Neat features: Adjust the steering wheel and the in- strument pod moves with it so the driver doesn’t lose sight of gauges. Driver’s-seat “dual- density foam” molds and holds you in place.
Not so neat: Try to find the power mirror button.
Jeep Wrangler Rubicon 4WD
Base price: $24,385. Engine: 4-liter, 190-horsepower inline-6. Fuel economy: 16 mpg city/19 mpg highway.
Brought out for ’03 to give serious off-roaders a machine to do battle with when carving a path through Ma Nature’s territory. This vehicle is meant to help you move in and out of tough spots when off-road but not to cushion your tush when on pavement.
Ride is stiff, and “handling” refers to climbing, clawing and digging into sand, dirt, mud or whatever other gunk or goop you need to grab hold of to keep moving when the pavement disappears.
A vehicle for those willing to accept a harsher ride to be able to go where most other people, especially those in car-based SUVs, fear to tread.
Land Rover Freelander
Base price: $27,775. Engine: 2.5-liter, 174-horsepower, 20-valve V-6. Fuel economy: 17 mpg city/20 mpg highway.
New low-cost, entry-level SUV from a company known for upscale sport utes. Full-time all-wheel drive designed for optimum on- or off-road capability.
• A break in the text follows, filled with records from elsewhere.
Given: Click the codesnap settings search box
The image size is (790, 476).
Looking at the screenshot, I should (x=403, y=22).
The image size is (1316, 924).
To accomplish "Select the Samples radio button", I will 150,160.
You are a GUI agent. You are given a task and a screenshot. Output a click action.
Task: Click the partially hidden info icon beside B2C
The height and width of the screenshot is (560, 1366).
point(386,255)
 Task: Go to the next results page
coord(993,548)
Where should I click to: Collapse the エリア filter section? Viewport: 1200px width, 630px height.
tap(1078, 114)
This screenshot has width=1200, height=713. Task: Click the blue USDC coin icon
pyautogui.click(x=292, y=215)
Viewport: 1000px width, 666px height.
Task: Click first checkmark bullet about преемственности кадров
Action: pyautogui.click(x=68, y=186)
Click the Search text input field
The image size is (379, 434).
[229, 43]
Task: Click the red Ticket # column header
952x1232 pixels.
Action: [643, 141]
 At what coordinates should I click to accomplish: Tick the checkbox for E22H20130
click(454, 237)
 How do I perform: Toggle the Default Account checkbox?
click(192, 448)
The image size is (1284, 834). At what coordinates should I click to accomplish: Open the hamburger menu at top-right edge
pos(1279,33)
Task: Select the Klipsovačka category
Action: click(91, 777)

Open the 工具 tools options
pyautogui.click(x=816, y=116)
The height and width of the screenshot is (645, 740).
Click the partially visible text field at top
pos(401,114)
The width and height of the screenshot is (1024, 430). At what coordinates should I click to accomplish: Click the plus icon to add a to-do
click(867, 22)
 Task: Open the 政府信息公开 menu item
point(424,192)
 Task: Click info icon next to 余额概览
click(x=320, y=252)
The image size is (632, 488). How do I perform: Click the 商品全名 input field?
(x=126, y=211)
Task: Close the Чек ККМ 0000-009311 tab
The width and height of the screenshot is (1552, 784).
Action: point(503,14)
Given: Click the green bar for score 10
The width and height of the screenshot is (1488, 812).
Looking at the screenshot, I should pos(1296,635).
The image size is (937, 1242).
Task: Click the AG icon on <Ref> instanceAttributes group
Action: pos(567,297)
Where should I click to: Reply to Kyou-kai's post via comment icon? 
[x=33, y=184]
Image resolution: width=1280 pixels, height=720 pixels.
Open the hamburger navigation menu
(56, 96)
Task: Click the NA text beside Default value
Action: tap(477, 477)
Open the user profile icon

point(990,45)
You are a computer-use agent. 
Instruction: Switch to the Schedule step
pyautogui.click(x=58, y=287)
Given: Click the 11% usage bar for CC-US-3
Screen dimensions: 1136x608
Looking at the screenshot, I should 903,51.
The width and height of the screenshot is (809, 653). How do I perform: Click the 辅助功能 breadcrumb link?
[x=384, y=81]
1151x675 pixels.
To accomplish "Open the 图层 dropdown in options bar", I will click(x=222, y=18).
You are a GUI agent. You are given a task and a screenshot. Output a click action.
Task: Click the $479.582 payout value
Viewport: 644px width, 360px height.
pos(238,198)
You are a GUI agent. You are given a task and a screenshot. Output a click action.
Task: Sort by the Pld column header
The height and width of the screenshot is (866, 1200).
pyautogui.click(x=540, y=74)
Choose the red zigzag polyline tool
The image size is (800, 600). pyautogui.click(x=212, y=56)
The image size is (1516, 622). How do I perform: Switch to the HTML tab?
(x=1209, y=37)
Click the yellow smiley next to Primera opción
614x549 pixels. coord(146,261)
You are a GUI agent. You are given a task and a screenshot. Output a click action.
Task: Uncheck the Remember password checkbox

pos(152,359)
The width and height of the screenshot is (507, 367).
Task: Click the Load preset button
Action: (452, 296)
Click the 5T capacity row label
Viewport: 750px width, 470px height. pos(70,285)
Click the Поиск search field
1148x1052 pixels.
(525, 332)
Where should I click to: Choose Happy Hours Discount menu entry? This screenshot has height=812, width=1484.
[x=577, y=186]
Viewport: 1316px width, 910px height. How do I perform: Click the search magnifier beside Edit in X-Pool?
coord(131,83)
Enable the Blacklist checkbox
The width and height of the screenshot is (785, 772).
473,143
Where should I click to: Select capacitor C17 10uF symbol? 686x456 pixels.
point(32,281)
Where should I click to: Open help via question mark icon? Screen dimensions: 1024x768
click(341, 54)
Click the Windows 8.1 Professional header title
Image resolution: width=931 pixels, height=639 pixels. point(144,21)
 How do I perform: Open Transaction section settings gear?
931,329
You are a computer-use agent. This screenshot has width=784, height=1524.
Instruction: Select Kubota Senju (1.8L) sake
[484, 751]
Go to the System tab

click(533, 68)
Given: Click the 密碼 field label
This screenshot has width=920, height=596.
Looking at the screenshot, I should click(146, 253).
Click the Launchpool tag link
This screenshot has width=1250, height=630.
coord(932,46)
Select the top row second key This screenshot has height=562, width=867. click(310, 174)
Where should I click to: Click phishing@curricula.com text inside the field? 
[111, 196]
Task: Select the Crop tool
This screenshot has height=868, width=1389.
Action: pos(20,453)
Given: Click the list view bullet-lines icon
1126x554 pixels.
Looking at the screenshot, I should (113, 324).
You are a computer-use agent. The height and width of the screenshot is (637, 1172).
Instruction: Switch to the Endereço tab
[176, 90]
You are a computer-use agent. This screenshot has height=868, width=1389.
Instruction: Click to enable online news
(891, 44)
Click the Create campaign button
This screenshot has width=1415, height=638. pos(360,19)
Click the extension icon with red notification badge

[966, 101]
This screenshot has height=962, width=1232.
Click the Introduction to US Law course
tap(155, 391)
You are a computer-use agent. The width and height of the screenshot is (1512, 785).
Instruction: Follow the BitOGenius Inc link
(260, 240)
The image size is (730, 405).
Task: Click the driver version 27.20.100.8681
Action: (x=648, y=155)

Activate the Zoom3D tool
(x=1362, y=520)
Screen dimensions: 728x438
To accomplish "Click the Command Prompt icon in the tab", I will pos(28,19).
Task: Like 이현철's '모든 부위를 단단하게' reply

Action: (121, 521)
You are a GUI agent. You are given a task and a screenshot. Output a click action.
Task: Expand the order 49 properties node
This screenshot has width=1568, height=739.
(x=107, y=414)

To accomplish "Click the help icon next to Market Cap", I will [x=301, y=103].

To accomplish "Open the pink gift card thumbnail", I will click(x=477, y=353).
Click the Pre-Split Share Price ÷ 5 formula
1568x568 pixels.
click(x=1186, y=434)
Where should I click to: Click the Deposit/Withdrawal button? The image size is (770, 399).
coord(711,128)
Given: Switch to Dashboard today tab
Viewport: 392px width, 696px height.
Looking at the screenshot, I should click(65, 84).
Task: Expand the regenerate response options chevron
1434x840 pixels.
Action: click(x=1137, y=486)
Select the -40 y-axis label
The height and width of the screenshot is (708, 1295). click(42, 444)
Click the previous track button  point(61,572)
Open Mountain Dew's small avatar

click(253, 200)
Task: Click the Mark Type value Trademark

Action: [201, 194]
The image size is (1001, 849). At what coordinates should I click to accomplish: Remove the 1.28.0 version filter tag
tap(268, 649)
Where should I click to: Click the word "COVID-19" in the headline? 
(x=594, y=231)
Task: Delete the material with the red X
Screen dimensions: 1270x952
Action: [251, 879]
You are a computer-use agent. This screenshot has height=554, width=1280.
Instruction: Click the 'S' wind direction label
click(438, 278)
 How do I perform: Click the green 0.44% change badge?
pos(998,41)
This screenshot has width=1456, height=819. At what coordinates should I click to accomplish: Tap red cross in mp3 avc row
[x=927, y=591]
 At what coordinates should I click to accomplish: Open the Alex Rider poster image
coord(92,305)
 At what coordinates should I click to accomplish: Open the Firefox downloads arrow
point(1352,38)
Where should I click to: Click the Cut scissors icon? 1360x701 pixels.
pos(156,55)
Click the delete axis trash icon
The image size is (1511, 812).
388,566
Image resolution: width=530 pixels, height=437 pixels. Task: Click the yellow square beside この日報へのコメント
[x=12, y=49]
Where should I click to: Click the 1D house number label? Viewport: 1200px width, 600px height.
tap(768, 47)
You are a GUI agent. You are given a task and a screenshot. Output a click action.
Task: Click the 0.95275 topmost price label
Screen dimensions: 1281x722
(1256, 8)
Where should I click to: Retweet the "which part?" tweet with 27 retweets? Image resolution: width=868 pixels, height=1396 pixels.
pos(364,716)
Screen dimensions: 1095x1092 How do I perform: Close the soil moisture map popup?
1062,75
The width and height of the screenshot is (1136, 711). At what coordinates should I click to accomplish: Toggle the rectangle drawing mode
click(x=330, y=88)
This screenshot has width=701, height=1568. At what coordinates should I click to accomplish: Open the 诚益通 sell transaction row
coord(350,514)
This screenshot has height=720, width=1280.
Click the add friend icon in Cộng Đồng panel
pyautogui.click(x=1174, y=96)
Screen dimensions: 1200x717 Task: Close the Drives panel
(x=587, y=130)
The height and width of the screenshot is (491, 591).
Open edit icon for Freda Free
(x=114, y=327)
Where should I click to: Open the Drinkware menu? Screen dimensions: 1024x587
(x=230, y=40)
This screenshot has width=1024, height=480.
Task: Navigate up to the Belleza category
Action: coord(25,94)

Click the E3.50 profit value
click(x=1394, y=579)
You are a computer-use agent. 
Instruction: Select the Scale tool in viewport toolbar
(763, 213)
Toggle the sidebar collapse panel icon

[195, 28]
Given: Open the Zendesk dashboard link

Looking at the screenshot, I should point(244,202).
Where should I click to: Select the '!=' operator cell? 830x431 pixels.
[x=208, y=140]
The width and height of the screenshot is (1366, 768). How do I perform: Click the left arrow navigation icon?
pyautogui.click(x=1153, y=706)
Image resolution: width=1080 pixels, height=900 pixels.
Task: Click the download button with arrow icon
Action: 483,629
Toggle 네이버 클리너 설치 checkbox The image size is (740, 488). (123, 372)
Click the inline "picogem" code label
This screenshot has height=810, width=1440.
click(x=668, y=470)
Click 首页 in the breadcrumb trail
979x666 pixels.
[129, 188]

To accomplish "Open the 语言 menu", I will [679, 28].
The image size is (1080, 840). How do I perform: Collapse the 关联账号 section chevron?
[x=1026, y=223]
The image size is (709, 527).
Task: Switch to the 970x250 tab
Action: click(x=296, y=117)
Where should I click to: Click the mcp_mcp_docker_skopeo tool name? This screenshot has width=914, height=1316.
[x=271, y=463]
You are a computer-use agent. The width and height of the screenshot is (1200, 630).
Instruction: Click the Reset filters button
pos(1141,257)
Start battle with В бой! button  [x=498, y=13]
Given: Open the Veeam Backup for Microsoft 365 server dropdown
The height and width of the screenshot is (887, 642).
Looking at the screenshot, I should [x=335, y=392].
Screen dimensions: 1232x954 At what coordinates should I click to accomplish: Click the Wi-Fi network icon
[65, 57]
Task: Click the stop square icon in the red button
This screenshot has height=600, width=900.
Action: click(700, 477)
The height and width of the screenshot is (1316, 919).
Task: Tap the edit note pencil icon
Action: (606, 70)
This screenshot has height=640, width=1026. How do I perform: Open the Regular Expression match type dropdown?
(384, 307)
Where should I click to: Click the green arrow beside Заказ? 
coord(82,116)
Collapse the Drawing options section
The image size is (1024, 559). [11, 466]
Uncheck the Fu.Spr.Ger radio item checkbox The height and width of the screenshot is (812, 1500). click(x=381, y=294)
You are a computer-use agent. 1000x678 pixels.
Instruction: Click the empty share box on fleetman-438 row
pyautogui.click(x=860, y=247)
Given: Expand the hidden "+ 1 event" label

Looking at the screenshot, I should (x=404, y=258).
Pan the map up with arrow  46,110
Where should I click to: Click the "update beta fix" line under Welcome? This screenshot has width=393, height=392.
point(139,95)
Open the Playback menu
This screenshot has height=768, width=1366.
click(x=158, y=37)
New features for ’03 include a one-gallon-larger fuel tank, body side moldings to protect the panels and a tweak of the air-conditioning system to reduce noise. Could argue that the 2.5-liter could use more horses or more torque, but thanks to the bigger tank, this Freelander has more driving range though not better mileage.
The seat should be lower or the roof line higher to protect the melon when entering.
Mitsubishi Outlander XLS AWD
Base price: $20,790. Engine: 2.4-liter, 140-horsepower four-cylinder. Fuel economy: 20 mpg city/25 mpg highway.
Another compact SUV that resembles a tall-roofed station wagon with all-wheel drive, but this one is a standout. Rugged looks outside, room and comfort inside, choice of two-wheel drive or four-wheel drive and well-equipped with automatic transmission, air conditioning, power windows and locks standard.
Ride is surprisingly pleasant and handling better than average in this car-based SUV. One shortcoming: The engine does well on mileage but doesn’t have a lot of spunk.
Pontiac Vibe GT
Base price: $19,340. Engine: 1.8-liter, 180-horsepower four-cylinder. Fuel economy: 21 mpg city/28 mpg highway.
New four-door hatchback that looks a bit like a sport ute with a choice of front- or all-wheel-drive and high-mileage or high-performance engines. All seats but the driver’s fold flat to turn the cabin into a long- distance cargo carrier.
Basically a compact four-door hatchback dressed in sports duds that can carry more stuff than your traditional economy sedan.
For a little better handling, optional 17-inch performance radials replace standard 16-inch all-season tires. Anti-lock brakes standard on all but base front-wheel-drive model.